A new year has dawned upon us and as the custom goes, we’re filled with the urge to create oh-so-promising new year’s resolutions. Popular new year’s resolutions include quitting smoking and getting in better shape, both physically and financially.
Guess which one I’m going to talk about?
Year after year, debt repayment is listed as the number one financial priority for Canadians heading into the new year. According to a new CIBC poll, 28 per cent of survey takers said paying down debt is their top financial goal in 2017.
While saving for a vacation (eight per cent), saving for retirement (six per cent), buying/saving for a home (six per cent) and buying/saving for a car (three per cent) seem to not be a priority for many, other common financial goals for the new year included keeping up with bills (16 per cent) and growing wealth and making investments (11 per cent). Ten per cent of those surveyed did not plan on making any financial goals for 2017.
Yet still, prioritizing debt repayment is at its highest level since 2010.

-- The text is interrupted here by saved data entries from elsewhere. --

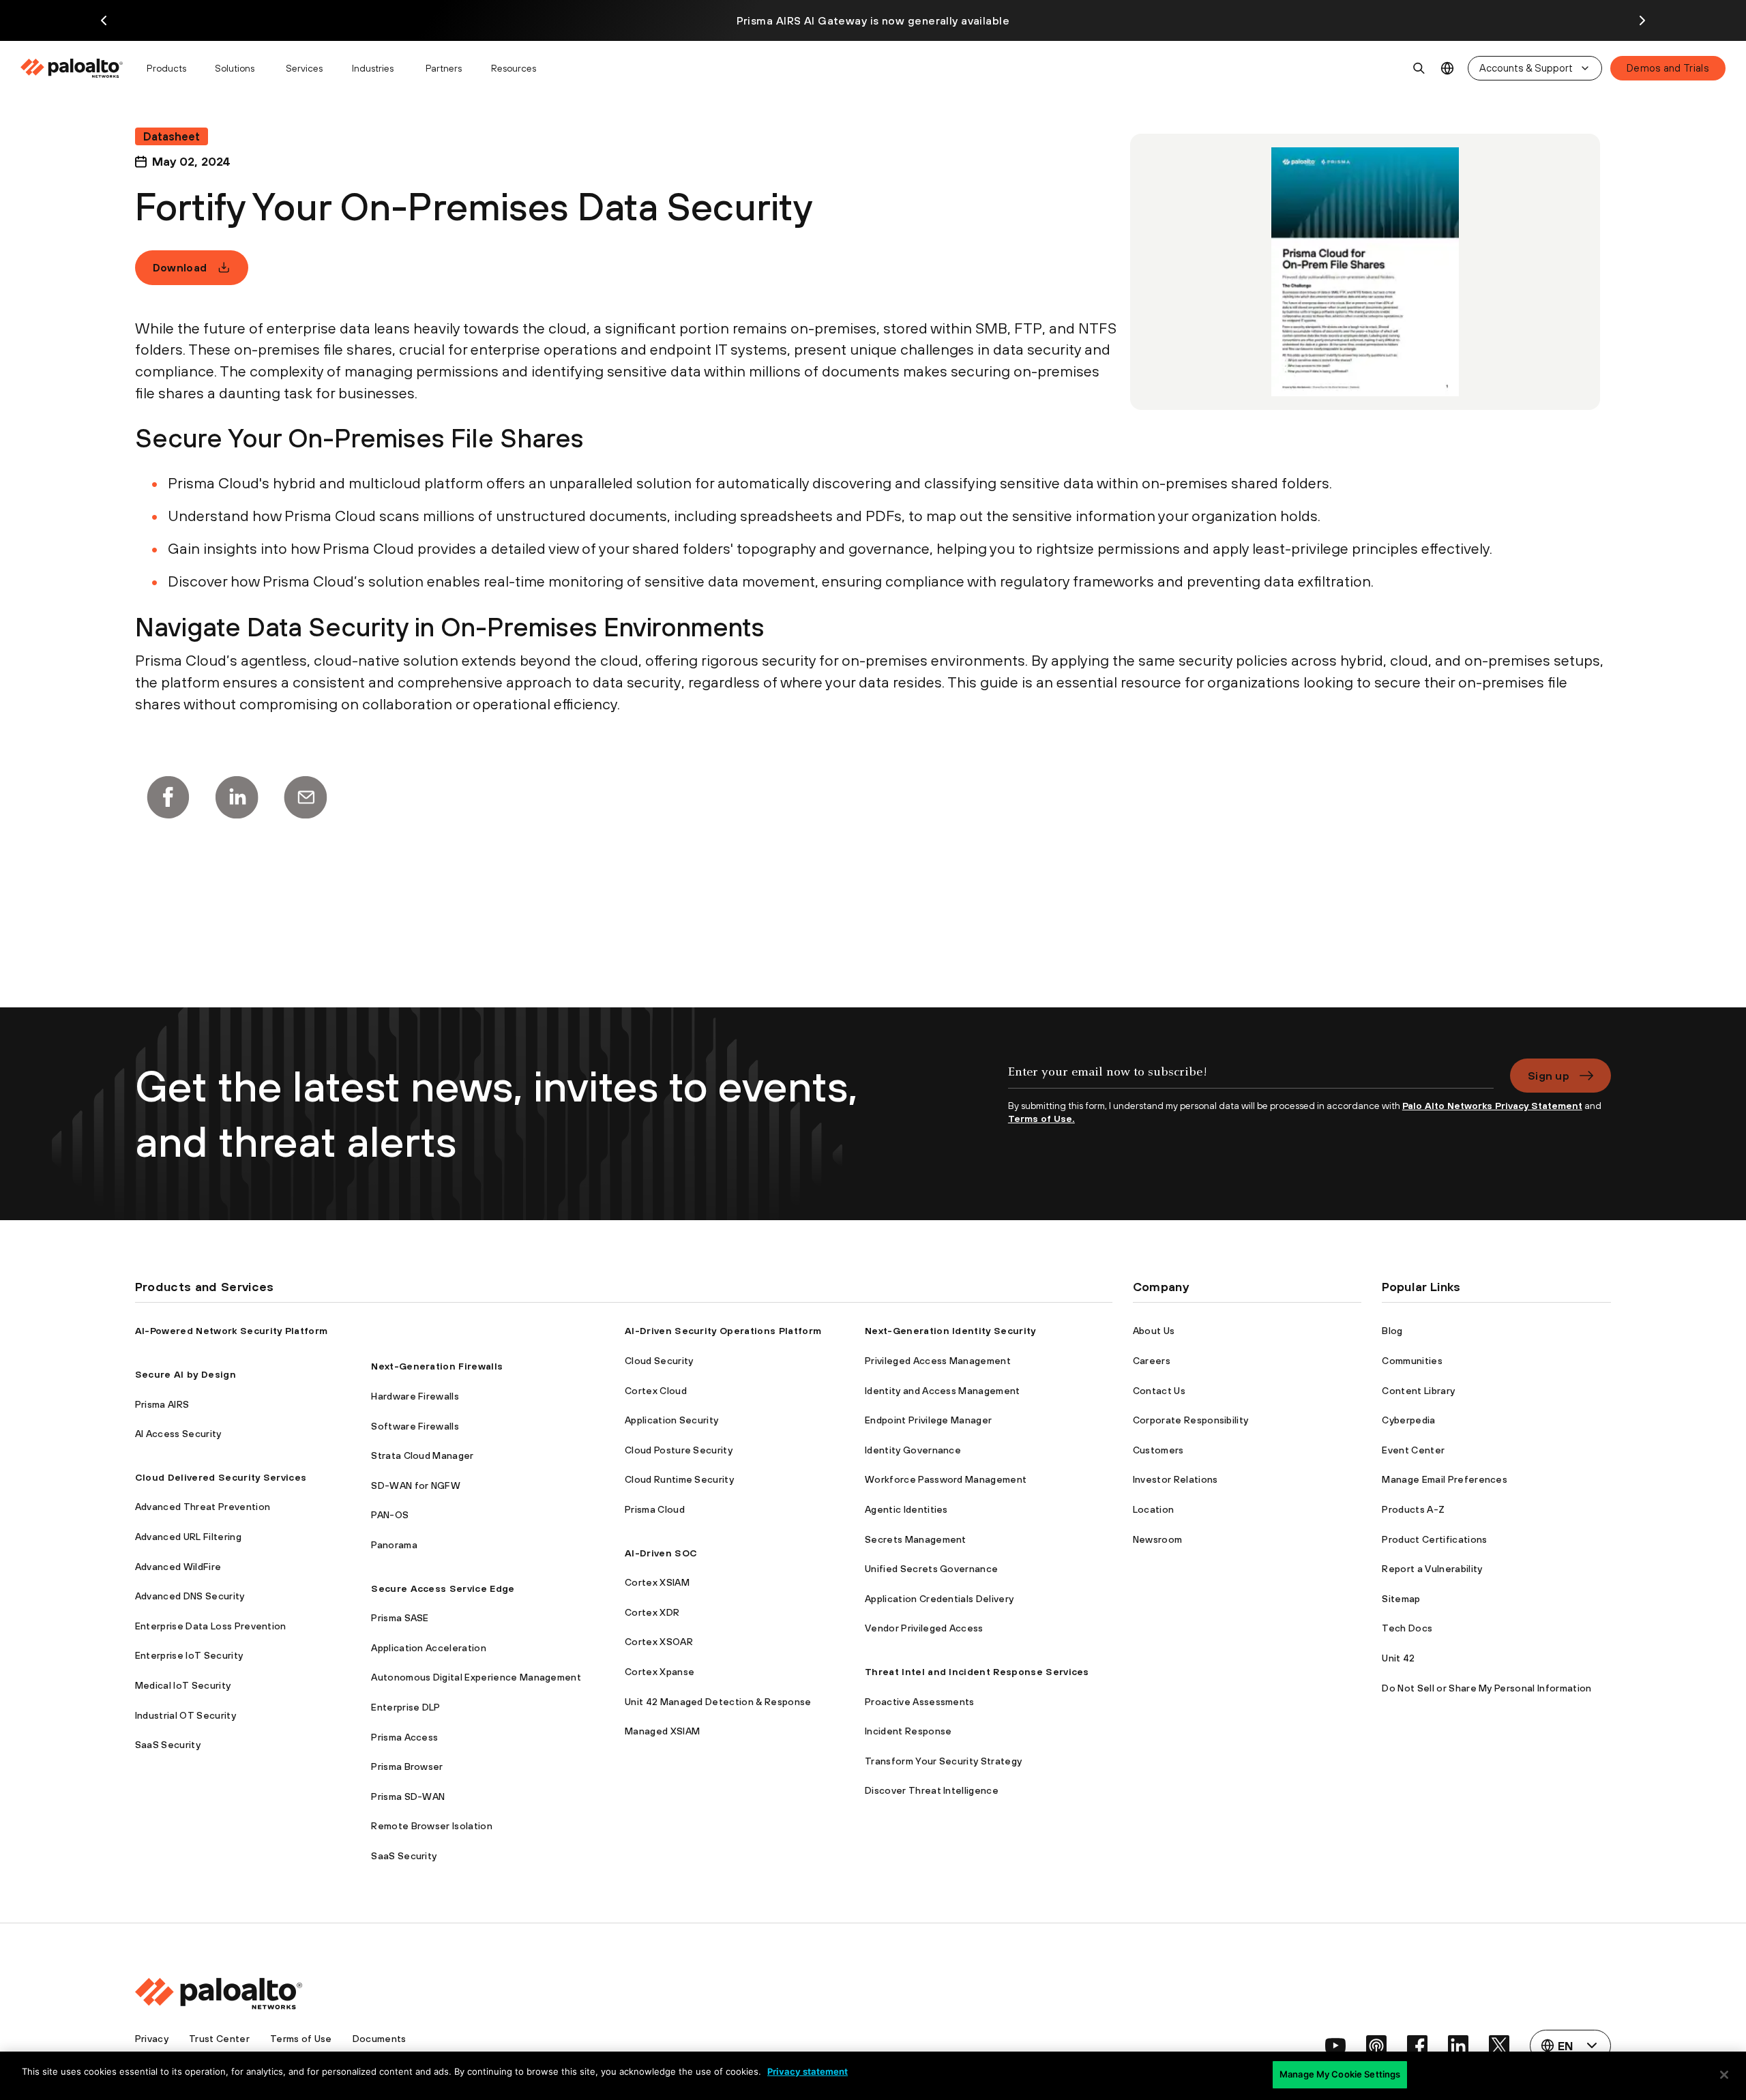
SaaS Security (168, 1744)
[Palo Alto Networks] (72, 68)
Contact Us (1159, 1390)
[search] (1419, 68)
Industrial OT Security (185, 1715)
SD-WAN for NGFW (415, 1485)
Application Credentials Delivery (939, 1598)
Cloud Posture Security (679, 1450)
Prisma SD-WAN (408, 1796)
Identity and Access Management (942, 1390)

“With debt loads continuing to climb, it’s encouraging that repaying debt remains a top priority for Canadians,” said Scott Wambolt, Senior Vice President, Retail and Business Banking, CIBC. “However, with some Canadians saying they are taking on debt just to cover day-to-day expenses and too few actually seeking advice on how to build a repayment plan, it’s clear there is a gap when it comes to taking action on debt reduction.”
Paying Off Credit Card Debt
Out of those who are prioritizing to tackle debt in the new year, 76 per cent are most worried about paying off credit card balances and lines of credit. This is particularly concerning; while the interest rates on lines of credit may be low, the same can’t be said for credit cards. The typical credit card has an interest rate of 18 or 19 per cent – retail credit card rates are even higher at nearly 30 per cent. If you get into the habit of only paying the minimum on your credit card, it can easily take you years to pay off and cost you thousands of dollars in interest.
However, it seems like some Canadians are listening to the Bank of Canada’s warning about not taking on anymore consumer debt. If there’s a silver lining to the poll’s findings, it’s that 70 per cent of Canadians said they didn’t pile on any new debt last year.
For those who did pile on new debt (28 per cent), it appears like they’re doing the lion’s share of borrowing. The household debt-to-income ratio once again reached a record high in the third quarter of 2016, with Canadians owing an average of $1.67 for every dollar of disposable income.
Living Within Your Means
One of the most important rules for personal financial success is to live within your means. That means spending less than you earn and saving a portion of each pay cheque. However, for those who took on new debt, 32 per cent said their debt accumulated due to daily expenses beyond their monthly income. This is not a fun situation to be in. With precarious employment the new norm, you could quickly find yourself in serious financial trouble if you or your partner were to become unemployed.
Money Coaches and Fee-Only Financial Planners
So are Canadians willing to buckle down and do what it takes to pay off debt? It seems many aren’t. Only 52 per cent are ready to cut back their spending on non-essential items to meet their financial goals. A household budget would make life a lot easier, yet only 26 per cent have one.
This is where a money coach or fee-only financial planner might come in handy. They can help steer you in the right direction. If you’d like to re-pay debt, but can’t seem to figure out where your money is going each month, they can help you prioritize your short-time and long-term financial goals and ultimately improve your chances of financial success.